» **What is asked**:
Reproduce the passage about the television series Chase word for word, starting at "For the first" and ending at "especially to Chase.".

» **Selected text**:
"""
Chase is an American crime drama television series that aired on the NBC network from September 11, 1973, to April 10, 1974. The show was a production of Jack Webb's Mark VII Limited for Universal Television and marked the first show created by Stephen J. Cannell, who later became known for creating and/or producing his own programs, including NBC's The A-Team. Jack Webb directed the pilot, which aired March 24, 1973.

Overview
The show's title had a double meaning: it was at once the first name of the lead character, Chase Reddick (Mitchell Ryan), the leader of a special team of the Los Angeles Police Department that specialized in solving unusually difficult or violent cases, and indicative of the show's emphasis on the determined pursuit and undercover surveillance of hardened criminals. The unit, headquartered in an old firehouse, relied mainly on alternate/undercover means of transportation such as helicopters, motorcycles, custom vans, taxis, four-wheel-drive vehicles, sports and muscle cars, work trucks (vehicles from the Public Works Department, the telephone company, tow trucks and/or the Postal Service and civilian delivery services) and high-speed driving to apprehend its suspects.

For the first fourteen episodes, Reddick, an LAPD captain, was accompanied by K-9 Sergeant Sam MacCray (Wayne Maunder) and three young officers: Steve Baker (Michael Richardson), Norm Hamilton (Reid Smith), and Fred Sing (Brian Fong). In January 1974, Webb and Universal dropped all the regulars except Ryan and Maunder in favor of a new group of officers: Frank Dawson (Albert Reed), Ed Rice (Gary Crosby, who frequently appeared on the other Mark VII shows), and Tom Wilson (Craig Gardner).  Never seen, but "appearing" in every episode was actual LAPD dispatcher Shaaron Claridge, who had worked on Dragnet and Adam-12; according to the pilot script, she was assigned especially to Chase.
"""
» **Information supplied**:
"""
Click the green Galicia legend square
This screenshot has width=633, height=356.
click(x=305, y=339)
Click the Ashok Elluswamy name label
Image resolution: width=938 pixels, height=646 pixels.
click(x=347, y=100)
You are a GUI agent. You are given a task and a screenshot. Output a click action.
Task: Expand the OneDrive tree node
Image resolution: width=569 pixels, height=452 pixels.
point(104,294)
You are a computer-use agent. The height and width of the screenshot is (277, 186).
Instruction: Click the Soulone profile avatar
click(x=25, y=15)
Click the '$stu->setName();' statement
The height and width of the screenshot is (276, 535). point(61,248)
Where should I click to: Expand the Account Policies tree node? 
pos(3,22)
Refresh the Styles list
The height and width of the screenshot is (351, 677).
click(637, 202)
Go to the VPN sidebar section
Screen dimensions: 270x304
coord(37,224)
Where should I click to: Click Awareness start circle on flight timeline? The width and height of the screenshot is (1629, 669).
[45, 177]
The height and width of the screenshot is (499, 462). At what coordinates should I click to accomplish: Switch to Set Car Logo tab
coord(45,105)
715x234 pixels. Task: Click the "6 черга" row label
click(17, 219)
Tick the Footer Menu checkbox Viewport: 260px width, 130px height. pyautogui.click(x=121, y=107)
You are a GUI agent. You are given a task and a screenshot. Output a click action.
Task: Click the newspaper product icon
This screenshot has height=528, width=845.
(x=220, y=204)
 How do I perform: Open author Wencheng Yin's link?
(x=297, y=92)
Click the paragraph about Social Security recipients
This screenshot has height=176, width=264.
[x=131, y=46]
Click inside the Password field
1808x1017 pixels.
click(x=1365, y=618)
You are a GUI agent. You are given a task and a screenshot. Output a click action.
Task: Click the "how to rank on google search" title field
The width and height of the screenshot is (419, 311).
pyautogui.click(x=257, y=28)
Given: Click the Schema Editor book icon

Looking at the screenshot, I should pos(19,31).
"""
» **Worked answer**:
For the first fourteen episodes, Reddick, an LAPD captain, was accompanied by K-9 Sergeant Sam MacCray (Wayne Maunder) and three young officers: Steve Baker (Michael Richardson), Norm Hamilton (Reid Smith), and Fred Sing (Brian Fong). In January 1974, Webb and Universal dropped all the regulars except Ryan and Maunder in favor of a new group of officers: Frank Dawson (Albert Reed), Ed Rice (Gary Crosby, who frequently appeared on the other Mark VII shows), and Tom Wilson (Craig Gardner).  Never seen, but "appearing" in every episode was actual LAPD dispatcher Shaaron Claridge, who had worked on Dragnet and Adam-12; according to the pilot script, she was assigned especially to Chase.